EXERCISE.
Rewrite the lines from the one containing "[button] (1177, 26)" through the end of the records as a numbered list, leaving out any blank lines.

══════

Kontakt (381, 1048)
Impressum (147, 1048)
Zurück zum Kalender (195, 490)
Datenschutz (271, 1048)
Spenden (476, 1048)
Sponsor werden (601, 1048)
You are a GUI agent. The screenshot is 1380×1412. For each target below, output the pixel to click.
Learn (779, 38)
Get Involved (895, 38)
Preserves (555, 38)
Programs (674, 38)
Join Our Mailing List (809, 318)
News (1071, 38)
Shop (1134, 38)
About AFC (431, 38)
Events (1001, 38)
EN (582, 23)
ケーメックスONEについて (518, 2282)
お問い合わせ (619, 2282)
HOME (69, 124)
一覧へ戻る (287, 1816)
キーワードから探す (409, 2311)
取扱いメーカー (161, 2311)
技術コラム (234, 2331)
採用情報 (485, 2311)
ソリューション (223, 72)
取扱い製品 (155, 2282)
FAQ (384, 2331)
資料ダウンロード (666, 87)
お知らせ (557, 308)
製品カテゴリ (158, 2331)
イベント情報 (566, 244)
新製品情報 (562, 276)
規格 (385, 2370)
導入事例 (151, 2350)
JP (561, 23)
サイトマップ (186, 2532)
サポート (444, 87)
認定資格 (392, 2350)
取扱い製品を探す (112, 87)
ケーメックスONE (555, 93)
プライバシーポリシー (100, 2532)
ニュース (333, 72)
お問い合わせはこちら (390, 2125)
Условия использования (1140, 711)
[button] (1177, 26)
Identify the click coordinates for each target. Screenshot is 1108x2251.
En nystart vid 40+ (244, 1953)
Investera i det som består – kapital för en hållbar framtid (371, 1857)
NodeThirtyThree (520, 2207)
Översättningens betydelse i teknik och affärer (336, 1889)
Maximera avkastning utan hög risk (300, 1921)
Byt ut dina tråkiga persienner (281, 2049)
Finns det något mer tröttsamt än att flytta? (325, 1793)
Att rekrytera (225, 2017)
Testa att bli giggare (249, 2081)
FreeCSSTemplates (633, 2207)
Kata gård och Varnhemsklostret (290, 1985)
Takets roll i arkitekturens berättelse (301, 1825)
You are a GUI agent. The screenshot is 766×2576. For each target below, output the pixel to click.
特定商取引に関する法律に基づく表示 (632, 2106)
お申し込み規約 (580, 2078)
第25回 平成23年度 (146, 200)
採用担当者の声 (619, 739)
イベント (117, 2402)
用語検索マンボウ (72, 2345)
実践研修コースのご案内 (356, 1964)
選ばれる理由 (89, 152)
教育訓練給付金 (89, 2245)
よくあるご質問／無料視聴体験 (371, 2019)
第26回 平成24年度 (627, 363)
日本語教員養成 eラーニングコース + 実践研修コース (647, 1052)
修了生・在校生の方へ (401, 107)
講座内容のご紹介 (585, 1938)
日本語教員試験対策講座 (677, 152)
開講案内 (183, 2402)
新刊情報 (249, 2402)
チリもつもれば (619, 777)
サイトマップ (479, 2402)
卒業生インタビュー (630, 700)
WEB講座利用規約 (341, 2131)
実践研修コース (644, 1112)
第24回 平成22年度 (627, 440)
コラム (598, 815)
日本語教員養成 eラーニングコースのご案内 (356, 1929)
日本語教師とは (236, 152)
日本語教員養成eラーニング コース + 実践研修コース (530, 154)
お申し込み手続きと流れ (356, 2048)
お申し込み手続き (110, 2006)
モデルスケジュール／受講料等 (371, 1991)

══════

FINISHED TASK.
1. [button] (1177, 26)
2. Identify the click coordinates for each target. Screenshot is 1108x2251.
3. En nystart vid 40+ (244, 1953)
4. Investera i det som består – kapital för en hållbar framtid (371, 1857)
5. NodeThirtyThree (520, 2207)
6. Översättningens betydelse i teknik och affärer (336, 1889)
7. Maximera avkastning utan hög risk (300, 1921)
8. Byt ut dina tråkiga persienner (281, 2049)
9. Finns det något mer tröttsamt än att flytta? (325, 1793)
10. Att rekrytera (225, 2017)
11. Testa att bli giggare (249, 2081)
12. FreeCSSTemplates (633, 2207)
13. Kata gård och Varnhemsklostret (290, 1985)
14. Takets roll i arkitekturens berättelse (301, 1825)
15. You are a GUI agent. The screenshot is 766×2576. For each target below, output the pixel to click.
16. 特定商取引に関する法律に基づく表示 (632, 2106)
17. お申し込み規約 (580, 2078)
18. 第25回 平成23年度 (146, 200)
19. 採用担当者の声 (619, 739)
20. イベント (117, 2402)
21. 用語検索マンボウ (72, 2345)
22. 実践研修コースのご案内 (356, 1964)
23. 選ばれる理由 (89, 152)
24. 教育訓練給付金 (89, 2245)
25. よくあるご質問／無料視聴体験 (371, 2019)
26. 第26回 平成24年度 (627, 363)
27. 日本語教員養成 eラーニングコース + 実践研修コース (647, 1052)
28. 修了生・在校生の方へ (401, 107)
29. 講座内容のご紹介 (585, 1938)
30. 日本語教員試験対策講座 (677, 152)
31. 開講案内 (183, 2402)
32. 新刊情報 (249, 2402)
33. チリもつもれば (619, 777)
34. サイトマップ (479, 2402)
35. 卒業生インタビュー (630, 700)
36. WEB講座利用規約 (341, 2131)
37. 実践研修コース (644, 1112)
38. 第24回 平成22年度 (627, 440)
39. コラム (598, 815)
40. 日本語教員養成 eラーニングコースのご案内 (356, 1929)
41. 日本語教師とは (236, 152)
42. 日本語教員養成eラーニング コース + 実践研修コース (530, 154)
43. お申し込み手続きと流れ (356, 2048)
44. お申し込み手続き (110, 2006)
45. モデルスケジュール／受講料等 (371, 1991)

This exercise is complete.